What you need to do - Of all the lines below, return only those starting with the line holding "The image size is (318, 671)." and going on through the line holding "Task: Change the 摄像头 setting from 关闭", exactly as written.

Extracted entries -
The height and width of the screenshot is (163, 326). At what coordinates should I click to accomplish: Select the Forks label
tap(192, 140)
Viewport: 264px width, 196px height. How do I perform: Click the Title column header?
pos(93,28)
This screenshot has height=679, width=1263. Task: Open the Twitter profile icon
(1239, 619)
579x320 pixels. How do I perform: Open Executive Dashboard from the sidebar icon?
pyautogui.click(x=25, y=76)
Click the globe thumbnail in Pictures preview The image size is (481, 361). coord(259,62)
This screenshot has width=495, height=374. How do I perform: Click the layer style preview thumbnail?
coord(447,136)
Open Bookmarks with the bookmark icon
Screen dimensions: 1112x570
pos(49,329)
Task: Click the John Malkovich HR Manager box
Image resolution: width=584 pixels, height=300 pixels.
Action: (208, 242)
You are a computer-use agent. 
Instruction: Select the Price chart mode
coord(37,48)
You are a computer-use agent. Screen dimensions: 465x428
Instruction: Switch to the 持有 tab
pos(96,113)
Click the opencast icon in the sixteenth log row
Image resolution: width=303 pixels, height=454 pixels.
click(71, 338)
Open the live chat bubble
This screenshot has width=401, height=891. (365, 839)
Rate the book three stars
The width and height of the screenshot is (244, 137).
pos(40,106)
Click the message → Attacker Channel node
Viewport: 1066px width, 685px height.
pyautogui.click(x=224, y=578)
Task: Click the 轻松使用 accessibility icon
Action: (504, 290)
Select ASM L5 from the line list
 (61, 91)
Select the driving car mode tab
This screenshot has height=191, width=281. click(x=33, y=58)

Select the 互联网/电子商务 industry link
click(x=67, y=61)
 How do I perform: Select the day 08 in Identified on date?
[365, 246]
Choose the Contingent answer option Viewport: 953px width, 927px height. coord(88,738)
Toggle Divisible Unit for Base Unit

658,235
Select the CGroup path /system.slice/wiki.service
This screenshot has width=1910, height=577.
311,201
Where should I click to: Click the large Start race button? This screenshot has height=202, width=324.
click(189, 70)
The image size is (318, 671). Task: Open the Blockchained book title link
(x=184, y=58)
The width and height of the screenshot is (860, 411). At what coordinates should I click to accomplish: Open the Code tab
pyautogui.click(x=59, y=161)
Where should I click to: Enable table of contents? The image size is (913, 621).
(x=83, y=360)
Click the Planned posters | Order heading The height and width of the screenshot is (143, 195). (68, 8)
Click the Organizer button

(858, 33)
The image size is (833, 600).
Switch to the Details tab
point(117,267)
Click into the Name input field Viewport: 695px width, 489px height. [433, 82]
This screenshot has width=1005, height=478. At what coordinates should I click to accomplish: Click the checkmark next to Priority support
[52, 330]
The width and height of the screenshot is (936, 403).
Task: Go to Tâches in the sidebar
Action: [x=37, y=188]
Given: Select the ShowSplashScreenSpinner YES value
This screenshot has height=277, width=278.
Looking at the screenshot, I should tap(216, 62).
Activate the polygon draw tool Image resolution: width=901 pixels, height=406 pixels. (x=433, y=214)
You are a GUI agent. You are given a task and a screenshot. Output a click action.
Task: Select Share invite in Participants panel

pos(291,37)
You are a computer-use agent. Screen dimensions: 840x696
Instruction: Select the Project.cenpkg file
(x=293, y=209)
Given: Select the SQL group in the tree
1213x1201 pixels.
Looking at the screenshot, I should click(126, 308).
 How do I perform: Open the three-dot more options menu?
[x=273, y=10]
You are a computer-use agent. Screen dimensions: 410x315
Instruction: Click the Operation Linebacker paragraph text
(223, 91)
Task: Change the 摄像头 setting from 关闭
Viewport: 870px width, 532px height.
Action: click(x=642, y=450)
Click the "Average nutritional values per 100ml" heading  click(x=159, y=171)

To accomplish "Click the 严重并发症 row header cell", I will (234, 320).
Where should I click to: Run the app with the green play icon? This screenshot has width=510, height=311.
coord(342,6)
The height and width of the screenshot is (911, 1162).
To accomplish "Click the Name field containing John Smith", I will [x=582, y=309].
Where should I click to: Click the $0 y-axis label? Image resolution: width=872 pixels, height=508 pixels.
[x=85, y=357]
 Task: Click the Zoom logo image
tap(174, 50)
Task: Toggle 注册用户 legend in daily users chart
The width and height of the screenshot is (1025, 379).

Result of the exercise -
The image size is (318, 671). Task: Open the Blockchained book title link
(x=184, y=58)
The width and height of the screenshot is (860, 411). At what coordinates should I click to accomplish: Open the Code tab
pyautogui.click(x=59, y=161)
Where should I click to: Enable table of contents? The image size is (913, 621).
(x=83, y=360)
Click the Planned posters | Order heading The height and width of the screenshot is (143, 195). (68, 8)
Click the Organizer button

(858, 33)
The image size is (833, 600).
Switch to the Details tab
point(117,267)
Click into the Name input field Viewport: 695px width, 489px height. [433, 82]
This screenshot has width=1005, height=478. At what coordinates should I click to accomplish: Click the checkmark next to Priority support
[52, 330]
The width and height of the screenshot is (936, 403).
Task: Go to Tâches in the sidebar
Action: [x=37, y=188]
Given: Select the ShowSplashScreenSpinner YES value
This screenshot has height=277, width=278.
Looking at the screenshot, I should tap(216, 62).
Activate the polygon draw tool Image resolution: width=901 pixels, height=406 pixels. (x=433, y=214)
You are a GUI agent. You are given a task and a screenshot. Output a click action.
Task: Select Share invite in Participants panel

pos(291,37)
You are a computer-use agent. Screen dimensions: 840x696
Instruction: Select the Project.cenpkg file
(x=293, y=209)
Given: Select the SQL group in the tree
1213x1201 pixels.
Looking at the screenshot, I should click(126, 308).
 How do I perform: Open the three-dot more options menu?
[x=273, y=10]
You are a computer-use agent. Screen dimensions: 410x315
Instruction: Click the Operation Linebacker paragraph text
(223, 91)
Task: Change the 摄像头 setting from 关闭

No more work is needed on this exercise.